Wo dunkle Megabrillen wie eine Maske wirkten, dank der man Katie Holmes nicht mehr von Victoria Beckham unterscheiden konnte, sind die neuen Brillen weniger Schutzschild als Ausdruck von Individualität und Experimentierfreude. Ob in Schwarz, Weiß oder grellen New-Rave-Farben wie Gelb oder Pink - die "Wayfarer" und die vielen Abwandlungen des Klassikers dürfen wie in den Achtzigern auch in der Disco getragen werden.

"Look Sharp!" lautet der Slogan des neuen Modetrends, der die grafischen Formen der Eighties neu belebt. Eckig wie Schulterpolster sind die Brillen, die vor allem junge Männer in Röhrenjeans und spitz zulaufenden Herrenschuhen gerne tragen.

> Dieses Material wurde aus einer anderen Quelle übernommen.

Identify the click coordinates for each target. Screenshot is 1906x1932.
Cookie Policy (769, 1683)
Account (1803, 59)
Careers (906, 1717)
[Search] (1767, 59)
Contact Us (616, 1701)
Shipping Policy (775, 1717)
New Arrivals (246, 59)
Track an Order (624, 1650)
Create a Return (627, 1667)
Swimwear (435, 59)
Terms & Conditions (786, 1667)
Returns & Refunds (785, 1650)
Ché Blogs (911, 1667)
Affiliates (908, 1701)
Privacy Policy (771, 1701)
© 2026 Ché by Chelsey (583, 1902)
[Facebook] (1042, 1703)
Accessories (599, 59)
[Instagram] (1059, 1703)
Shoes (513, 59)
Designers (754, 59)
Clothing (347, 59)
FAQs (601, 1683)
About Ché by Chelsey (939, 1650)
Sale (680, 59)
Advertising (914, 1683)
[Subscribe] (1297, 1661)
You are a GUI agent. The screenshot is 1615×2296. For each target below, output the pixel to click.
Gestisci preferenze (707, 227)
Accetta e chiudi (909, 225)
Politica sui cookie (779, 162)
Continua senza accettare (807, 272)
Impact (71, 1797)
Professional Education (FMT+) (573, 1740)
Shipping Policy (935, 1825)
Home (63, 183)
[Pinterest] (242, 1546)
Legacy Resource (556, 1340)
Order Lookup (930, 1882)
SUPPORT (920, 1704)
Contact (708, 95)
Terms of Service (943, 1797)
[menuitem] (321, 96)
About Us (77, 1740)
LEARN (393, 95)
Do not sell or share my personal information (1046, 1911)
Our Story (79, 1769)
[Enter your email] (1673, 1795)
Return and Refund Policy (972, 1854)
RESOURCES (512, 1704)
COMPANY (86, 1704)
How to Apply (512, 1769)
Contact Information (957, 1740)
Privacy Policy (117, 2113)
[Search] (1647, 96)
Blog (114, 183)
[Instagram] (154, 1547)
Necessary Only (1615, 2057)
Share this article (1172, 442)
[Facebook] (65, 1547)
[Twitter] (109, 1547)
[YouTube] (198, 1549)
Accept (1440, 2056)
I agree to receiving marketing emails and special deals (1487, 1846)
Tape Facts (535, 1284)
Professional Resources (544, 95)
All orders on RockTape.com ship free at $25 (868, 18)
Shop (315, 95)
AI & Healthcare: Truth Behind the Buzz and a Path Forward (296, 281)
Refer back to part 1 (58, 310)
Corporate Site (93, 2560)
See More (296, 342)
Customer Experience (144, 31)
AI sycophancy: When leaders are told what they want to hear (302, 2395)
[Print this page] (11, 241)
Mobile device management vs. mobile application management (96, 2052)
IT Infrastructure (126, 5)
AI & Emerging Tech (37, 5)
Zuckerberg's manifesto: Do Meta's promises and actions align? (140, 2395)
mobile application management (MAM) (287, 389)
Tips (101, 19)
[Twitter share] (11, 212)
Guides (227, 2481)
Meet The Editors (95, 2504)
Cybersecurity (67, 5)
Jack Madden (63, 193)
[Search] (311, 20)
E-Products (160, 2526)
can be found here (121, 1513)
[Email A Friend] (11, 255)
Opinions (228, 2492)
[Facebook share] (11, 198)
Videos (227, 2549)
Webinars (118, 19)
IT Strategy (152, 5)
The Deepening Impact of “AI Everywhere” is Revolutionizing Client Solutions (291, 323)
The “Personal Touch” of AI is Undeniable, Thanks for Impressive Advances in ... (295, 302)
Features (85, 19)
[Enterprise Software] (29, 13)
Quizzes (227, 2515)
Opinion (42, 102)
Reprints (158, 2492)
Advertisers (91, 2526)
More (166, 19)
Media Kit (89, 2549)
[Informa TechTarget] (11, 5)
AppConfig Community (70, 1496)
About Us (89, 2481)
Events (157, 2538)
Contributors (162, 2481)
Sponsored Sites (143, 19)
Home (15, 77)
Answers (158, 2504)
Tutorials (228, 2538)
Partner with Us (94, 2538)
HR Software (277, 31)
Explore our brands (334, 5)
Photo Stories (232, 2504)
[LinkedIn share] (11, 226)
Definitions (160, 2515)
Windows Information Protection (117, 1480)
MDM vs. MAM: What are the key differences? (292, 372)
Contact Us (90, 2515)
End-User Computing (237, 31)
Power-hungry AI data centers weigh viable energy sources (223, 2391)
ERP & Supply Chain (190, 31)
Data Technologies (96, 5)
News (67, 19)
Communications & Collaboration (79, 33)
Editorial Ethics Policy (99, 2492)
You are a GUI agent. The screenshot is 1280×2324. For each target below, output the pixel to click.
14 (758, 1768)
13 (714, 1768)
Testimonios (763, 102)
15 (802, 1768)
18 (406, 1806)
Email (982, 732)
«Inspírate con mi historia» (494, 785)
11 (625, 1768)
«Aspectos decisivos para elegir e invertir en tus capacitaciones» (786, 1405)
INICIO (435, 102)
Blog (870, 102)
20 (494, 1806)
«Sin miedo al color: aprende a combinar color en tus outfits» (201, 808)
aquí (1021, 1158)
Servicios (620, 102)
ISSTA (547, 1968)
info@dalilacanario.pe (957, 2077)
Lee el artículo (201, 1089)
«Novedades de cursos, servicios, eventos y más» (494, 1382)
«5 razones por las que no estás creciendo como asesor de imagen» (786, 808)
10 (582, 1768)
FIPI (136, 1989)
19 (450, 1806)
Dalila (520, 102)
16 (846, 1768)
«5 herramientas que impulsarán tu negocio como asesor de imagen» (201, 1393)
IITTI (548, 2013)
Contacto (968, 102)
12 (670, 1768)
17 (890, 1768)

Am besten ergattert man solch eine Sonnenbrille auf dem Flohmarkt: Bunt darf sie sein, gerne auch verspiegelt oder mit "Glow in the dark"-Effekt - Hauptsache, sie fällt aus dem Rahmen.

Retrofaktor und Einzigartigkeit sind derzeit wichtiger als ein großes Designerlogo am Brillenrand. Victoria Beckham hat das hinter den abgedunkelten Scheiben ihrer Limousine nicht mitbekommen. Sie sieht immer noch aus wie eine Siebenjährige, die sich als Power Ranger verkleidet hat.